▸ **EXERCISE REQUIREMENTS**
Reproduce every entry below verbatim, line for line.

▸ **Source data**
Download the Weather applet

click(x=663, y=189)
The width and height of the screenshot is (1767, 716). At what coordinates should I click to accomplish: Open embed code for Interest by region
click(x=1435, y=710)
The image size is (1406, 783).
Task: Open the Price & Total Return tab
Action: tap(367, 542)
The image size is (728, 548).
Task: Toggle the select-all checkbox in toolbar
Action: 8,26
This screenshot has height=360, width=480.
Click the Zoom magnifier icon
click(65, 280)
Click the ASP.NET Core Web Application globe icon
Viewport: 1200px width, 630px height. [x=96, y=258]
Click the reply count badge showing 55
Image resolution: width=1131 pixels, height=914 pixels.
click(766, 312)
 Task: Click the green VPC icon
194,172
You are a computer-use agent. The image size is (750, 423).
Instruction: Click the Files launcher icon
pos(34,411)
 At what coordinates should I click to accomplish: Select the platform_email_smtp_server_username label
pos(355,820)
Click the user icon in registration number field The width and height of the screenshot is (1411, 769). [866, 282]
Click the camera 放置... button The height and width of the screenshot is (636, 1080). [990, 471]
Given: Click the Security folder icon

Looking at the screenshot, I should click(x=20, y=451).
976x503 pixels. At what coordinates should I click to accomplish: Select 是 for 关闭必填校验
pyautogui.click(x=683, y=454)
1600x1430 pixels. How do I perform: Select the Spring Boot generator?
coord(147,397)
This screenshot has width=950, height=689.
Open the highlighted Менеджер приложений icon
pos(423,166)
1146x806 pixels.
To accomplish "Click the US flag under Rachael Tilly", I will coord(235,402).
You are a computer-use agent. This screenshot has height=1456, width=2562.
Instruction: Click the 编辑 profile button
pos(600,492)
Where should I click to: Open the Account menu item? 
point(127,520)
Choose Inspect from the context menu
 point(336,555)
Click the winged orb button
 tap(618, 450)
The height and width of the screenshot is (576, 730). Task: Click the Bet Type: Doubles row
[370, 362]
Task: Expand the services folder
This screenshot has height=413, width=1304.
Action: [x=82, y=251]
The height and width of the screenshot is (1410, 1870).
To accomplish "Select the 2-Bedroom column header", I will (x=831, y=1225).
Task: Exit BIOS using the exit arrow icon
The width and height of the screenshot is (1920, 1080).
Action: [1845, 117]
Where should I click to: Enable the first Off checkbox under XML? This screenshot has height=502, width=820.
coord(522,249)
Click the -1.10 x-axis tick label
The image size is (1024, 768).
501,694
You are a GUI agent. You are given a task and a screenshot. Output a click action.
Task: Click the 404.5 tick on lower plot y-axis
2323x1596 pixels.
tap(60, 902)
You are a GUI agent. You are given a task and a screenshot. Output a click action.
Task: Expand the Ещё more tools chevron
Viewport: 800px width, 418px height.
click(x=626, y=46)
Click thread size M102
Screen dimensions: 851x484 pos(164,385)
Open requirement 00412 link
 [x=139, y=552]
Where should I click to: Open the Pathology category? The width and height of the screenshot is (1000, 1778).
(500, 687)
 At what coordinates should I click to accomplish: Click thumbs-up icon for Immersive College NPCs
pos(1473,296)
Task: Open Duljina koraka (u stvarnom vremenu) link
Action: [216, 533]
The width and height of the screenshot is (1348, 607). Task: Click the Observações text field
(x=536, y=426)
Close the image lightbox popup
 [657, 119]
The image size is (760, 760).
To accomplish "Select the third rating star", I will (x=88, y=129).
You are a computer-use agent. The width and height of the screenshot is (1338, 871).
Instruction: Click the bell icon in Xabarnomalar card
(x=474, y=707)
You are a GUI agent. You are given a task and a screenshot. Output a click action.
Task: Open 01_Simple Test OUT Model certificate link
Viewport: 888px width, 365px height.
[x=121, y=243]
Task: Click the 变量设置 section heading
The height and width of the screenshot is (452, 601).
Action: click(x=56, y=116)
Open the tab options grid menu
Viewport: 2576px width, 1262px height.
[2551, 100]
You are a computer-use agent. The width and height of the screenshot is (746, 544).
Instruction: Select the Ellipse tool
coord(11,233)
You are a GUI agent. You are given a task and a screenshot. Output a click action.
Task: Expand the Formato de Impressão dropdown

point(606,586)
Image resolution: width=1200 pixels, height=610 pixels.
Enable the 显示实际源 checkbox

▸ **THE COMPLETED TASK**
Download the Weather applet

click(x=663, y=189)
The width and height of the screenshot is (1767, 716). At what coordinates should I click to accomplish: Open embed code for Interest by region
click(x=1435, y=710)
The image size is (1406, 783).
Task: Open the Price & Total Return tab
Action: tap(367, 542)
The image size is (728, 548).
Task: Toggle the select-all checkbox in toolbar
Action: 8,26
This screenshot has height=360, width=480.
Click the Zoom magnifier icon
click(65, 280)
Click the ASP.NET Core Web Application globe icon
Viewport: 1200px width, 630px height. [x=96, y=258]
Click the reply count badge showing 55
Image resolution: width=1131 pixels, height=914 pixels.
click(766, 312)
 Task: Click the green VPC icon
194,172
You are a computer-use agent. The image size is (750, 423).
Instruction: Click the Files launcher icon
pos(34,411)
 At what coordinates should I click to accomplish: Select the platform_email_smtp_server_username label
pos(355,820)
Click the user icon in registration number field The width and height of the screenshot is (1411, 769). [866, 282]
Click the camera 放置... button The height and width of the screenshot is (636, 1080). [990, 471]
Given: Click the Security folder icon

Looking at the screenshot, I should click(x=20, y=451).
976x503 pixels. At what coordinates should I click to accomplish: Select 是 for 关闭必填校验
pyautogui.click(x=683, y=454)
1600x1430 pixels. How do I perform: Select the Spring Boot generator?
coord(147,397)
This screenshot has width=950, height=689.
Open the highlighted Менеджер приложений icon
pos(423,166)
1146x806 pixels.
To accomplish "Click the US flag under Rachael Tilly", I will coord(235,402).
You are a computer-use agent. This screenshot has height=1456, width=2562.
Instruction: Click the 编辑 profile button
pos(600,492)
Where should I click to: Open the Account menu item? 
point(127,520)
Choose Inspect from the context menu
 point(336,555)
Click the winged orb button
 tap(618, 450)
The height and width of the screenshot is (576, 730). Task: Click the Bet Type: Doubles row
[370, 362]
Task: Expand the services folder
This screenshot has height=413, width=1304.
Action: [x=82, y=251]
The height and width of the screenshot is (1410, 1870).
To accomplish "Select the 2-Bedroom column header", I will (x=831, y=1225).
Task: Exit BIOS using the exit arrow icon
The width and height of the screenshot is (1920, 1080).
Action: [1845, 117]
Where should I click to: Enable the first Off checkbox under XML? This screenshot has height=502, width=820.
coord(522,249)
Click the -1.10 x-axis tick label
The image size is (1024, 768).
501,694
You are a GUI agent. You are given a task and a screenshot. Output a click action.
Task: Click the 404.5 tick on lower plot y-axis
2323x1596 pixels.
tap(60, 902)
You are a GUI agent. You are given a task and a screenshot. Output a click action.
Task: Expand the Ещё more tools chevron
Viewport: 800px width, 418px height.
click(x=626, y=46)
Click thread size M102
Screen dimensions: 851x484 pos(164,385)
Open requirement 00412 link
 [x=139, y=552]
Where should I click to: Open the Pathology category? The width and height of the screenshot is (1000, 1778).
(500, 687)
 At what coordinates should I click to accomplish: Click thumbs-up icon for Immersive College NPCs
pos(1473,296)
Task: Open Duljina koraka (u stvarnom vremenu) link
Action: [216, 533]
The width and height of the screenshot is (1348, 607). Task: Click the Observações text field
(x=536, y=426)
Close the image lightbox popup
 [657, 119]
The image size is (760, 760).
To accomplish "Select the third rating star", I will (x=88, y=129).
You are a computer-use agent. The width and height of the screenshot is (1338, 871).
Instruction: Click the bell icon in Xabarnomalar card
(x=474, y=707)
You are a GUI agent. You are given a task and a screenshot. Output a click action.
Task: Open 01_Simple Test OUT Model certificate link
Viewport: 888px width, 365px height.
[x=121, y=243]
Task: Click the 变量设置 section heading
The height and width of the screenshot is (452, 601).
Action: click(x=56, y=116)
Open the tab options grid menu
Viewport: 2576px width, 1262px height.
[2551, 100]
You are a computer-use agent. The width and height of the screenshot is (746, 544).
Instruction: Select the Ellipse tool
coord(11,233)
You are a GUI agent. You are given a task and a screenshot. Output a click action.
Task: Expand the Formato de Impressão dropdown

point(606,586)
Image resolution: width=1200 pixels, height=610 pixels.
Enable the 显示实际源 checkbox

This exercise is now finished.